J’attendais cette rencontre depuis des mois. Dans ma tête, j’avais déjà tout mis en scène : une soirée parfaite, des rires partagés, des souvenirs de Kira enfant que nous raconterions devant son fiancé et ses parents. J’imaginais une grande harmonie entre « leurs » parents et « nous ».
Mais quand la sonnette a enfin retenti et que j’ai ouvert la porte… toute cette image idéale s’est brisée net. En un seul regard, mon enthousiasme s’est évaporé. J’ai su, ou plutôt j’ai cru savoir, que ce mariage ne devait pas avoir lieu. Et que, d’une façon ou d’une autre, je devrais l’empêcher.
Depuis le matin, je tournais en rond dans la cuisine comme une vraie tornade. C’était *le* grand jour : Kira venait enfin dîner avec son fiancé, Marcus, et ses parents.
Je m’étais tellement souvent représenté ce moment. Nous autour de la même table, à plaisanter, à comparer nos souvenirs, à échanger sur l’enfance de nos enfants, presque comme si nous formions déjà une seule et même famille.
Sauf que, pendant des mois, Kira avait toujours trouvé une excuse pour repousser cette rencontre.
« Ils sont débordés, maman. »
« Ce n’est pas le bon moment, on le fera plus tard, promis. »
Cela m’avait toujours semblé étrange. Pourquoi était-ce si compliqué pour elle de nous présenter l’homme qu’elle voulait épouser – et ses parents ?
Seulement voilà : Marcus venait de lui demander sa main. C’était officiel. Il y aurait un mariage. Et ça signifiait que, qu’elle le veuille ou non, nous allions finir par le rencontrer, lui et sa famille.
Bradley était assis à la table, le journal à la main, à m’observer avec un air mi-amusé, mi-exaspéré.
— Assieds-toi deux minutes, Jessica, souffle un peu, répétait-il.
Je balayai sa remarque d’un geste.
— M’asseoir ? Tu plaisantes ? Le rôti est au four, la table n’est même pas prête et… les fleurs ! Où sont passées les fleurs ?

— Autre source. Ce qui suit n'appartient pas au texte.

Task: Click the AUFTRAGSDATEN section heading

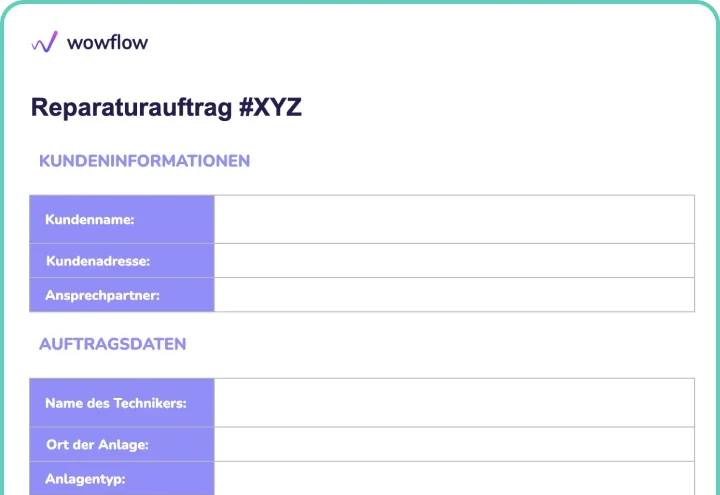Action: click(x=112, y=344)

Je venais à peine de déposer les premiers plats sur la table que la sonnette a retenti. Mon cœur s’est emballé comme s’il allait sortir de ma poitrine.
— Mon Dieu, les voilà ! m’écriai-je en arrachant mon tablier pour le laisser tomber sur le plan de travail.
Bradley reposa tranquillement son journal.
— J’y vais, dit-il d’un ton posé.
— Non ! fis-je aussitôt. On doit les accueillir ensemble !
Il poussa un léger soupir, se leva et je remis machinalement sa veste en place avant de plaquer sur mon visage le sourire le plus chaleureux dont j’étais capable.
— Je peux ouvrir ? demanda-t-il.
Je hochai la tête.
Il ouvrit la porte. Sur le seuil se tenait Kira, rayonnante, accrochée au bras de Marcus. Derrière eux, les parents de ce dernier.
Mon sourire se figea. L’air sembla se vider de la pièce. Mon cœur fit une chute brutale.
Ils étaient noirs.
Je clignai des yeux, comme si ma vision allait se corriger toute seule. Ma tête se mit à tourner. Ce n’était pas ce que j’avais imaginé. Pas ce que j’avais « vu » pour ma fille. Je jetai un coup d’œil à Bradley : lui aussi s’était figé.
— Maman ? La voix de Kira me ramena brusquement à la réalité. On les laisse entrer ?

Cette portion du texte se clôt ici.